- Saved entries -
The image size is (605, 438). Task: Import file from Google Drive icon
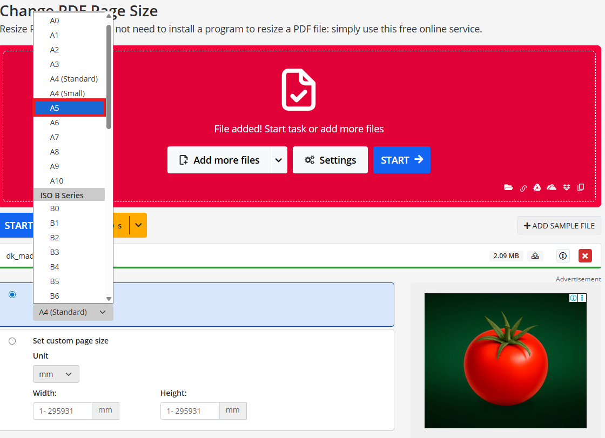pyautogui.click(x=537, y=187)
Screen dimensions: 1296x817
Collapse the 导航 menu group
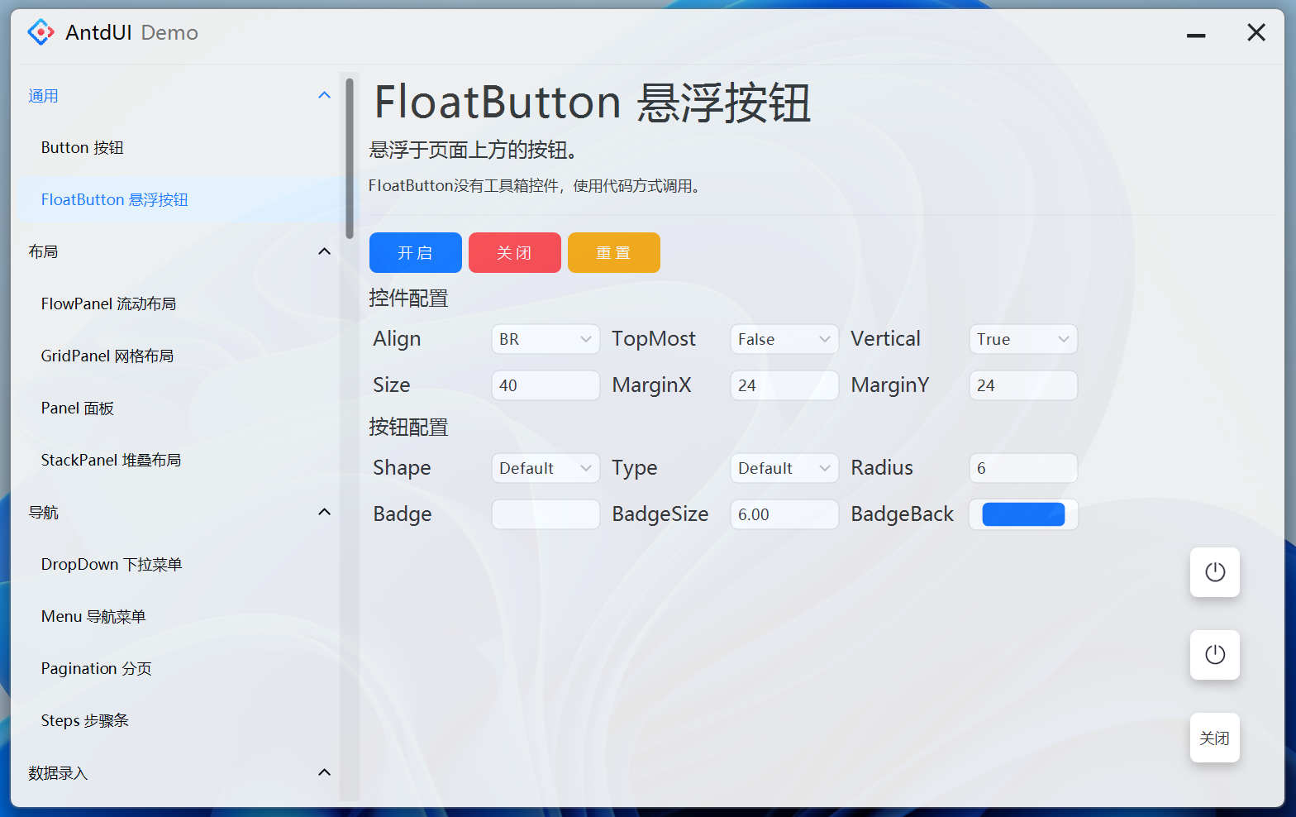pos(324,512)
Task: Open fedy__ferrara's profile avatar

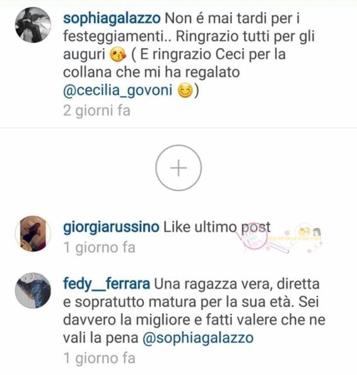Action: click(x=33, y=290)
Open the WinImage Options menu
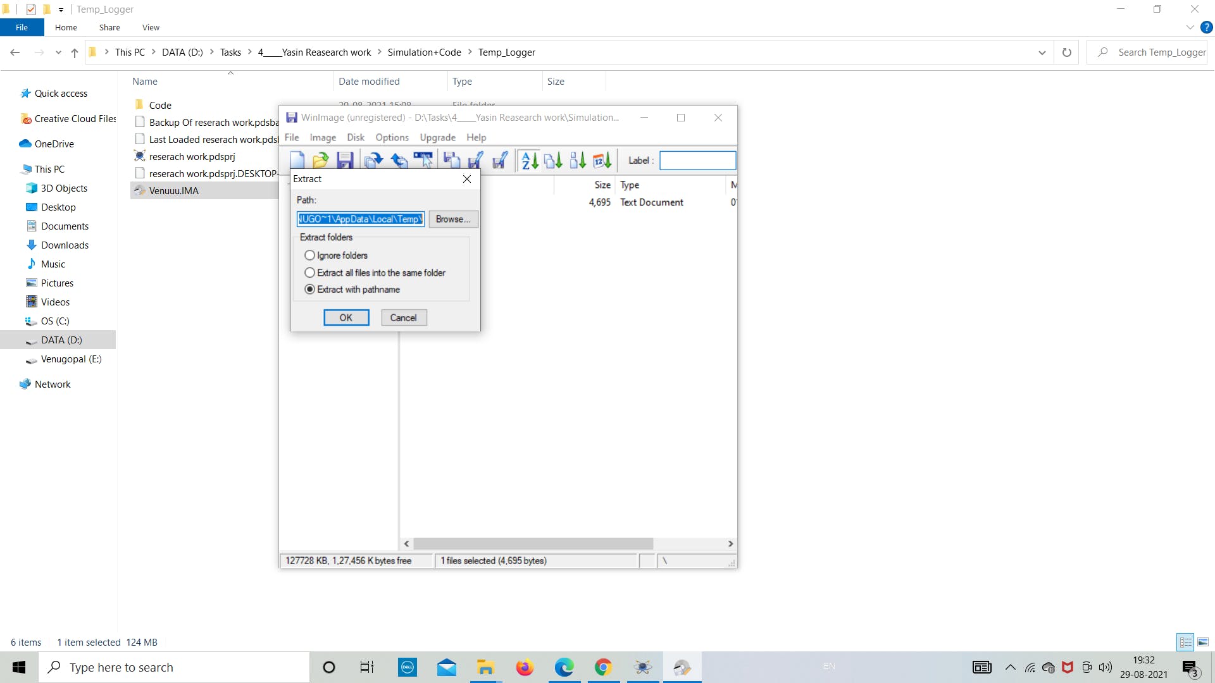The width and height of the screenshot is (1215, 683). click(x=391, y=138)
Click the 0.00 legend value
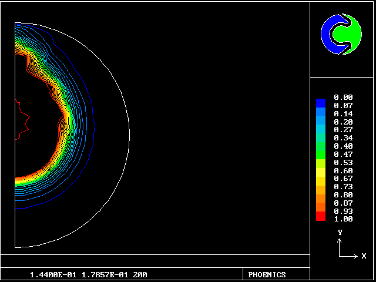Screen dimensions: 376x282 (x=343, y=98)
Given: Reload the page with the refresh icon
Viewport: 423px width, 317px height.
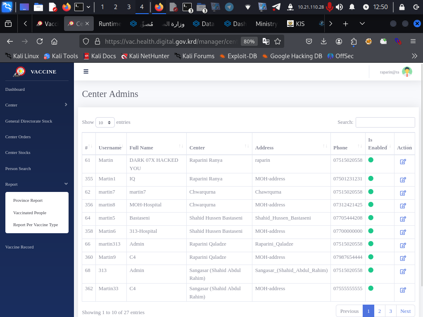Looking at the screenshot, I should point(40,41).
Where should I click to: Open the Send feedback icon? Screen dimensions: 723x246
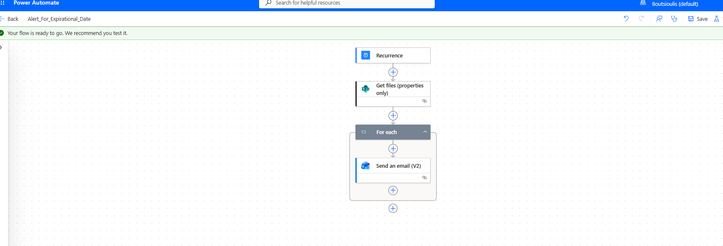[x=659, y=19]
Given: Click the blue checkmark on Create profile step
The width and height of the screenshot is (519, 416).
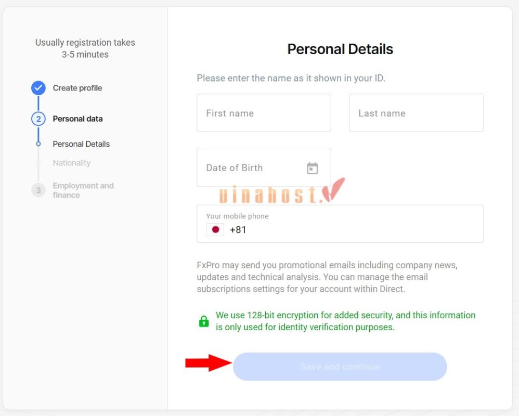Looking at the screenshot, I should (38, 88).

- Exercise requirements -
Now write out the data word for word, skipping every picture in it.

- Answer space -
The image size is (605, 438). Task: Import file from Google Drive icon
pyautogui.click(x=537, y=187)
Screen dimensions: 1296x817
Collapse the 导航 menu group
pos(324,512)
Task: Open fedy__ferrara's profile avatar

Action: click(x=33, y=290)
Open the WinImage Options menu
The width and height of the screenshot is (1215, 683). click(x=391, y=138)
Click the 0.00 legend value
Screen dimensions: 376x282 (x=343, y=98)
Given: Reload the page with the refresh icon
Viewport: 423px width, 317px height.
Looking at the screenshot, I should point(40,41).
Where should I click to: Open the Send feedback icon? Screen dimensions: 723x246
[x=659, y=19]
Given: Click the blue checkmark on Create profile step
The width and height of the screenshot is (519, 416).
Looking at the screenshot, I should (38, 88).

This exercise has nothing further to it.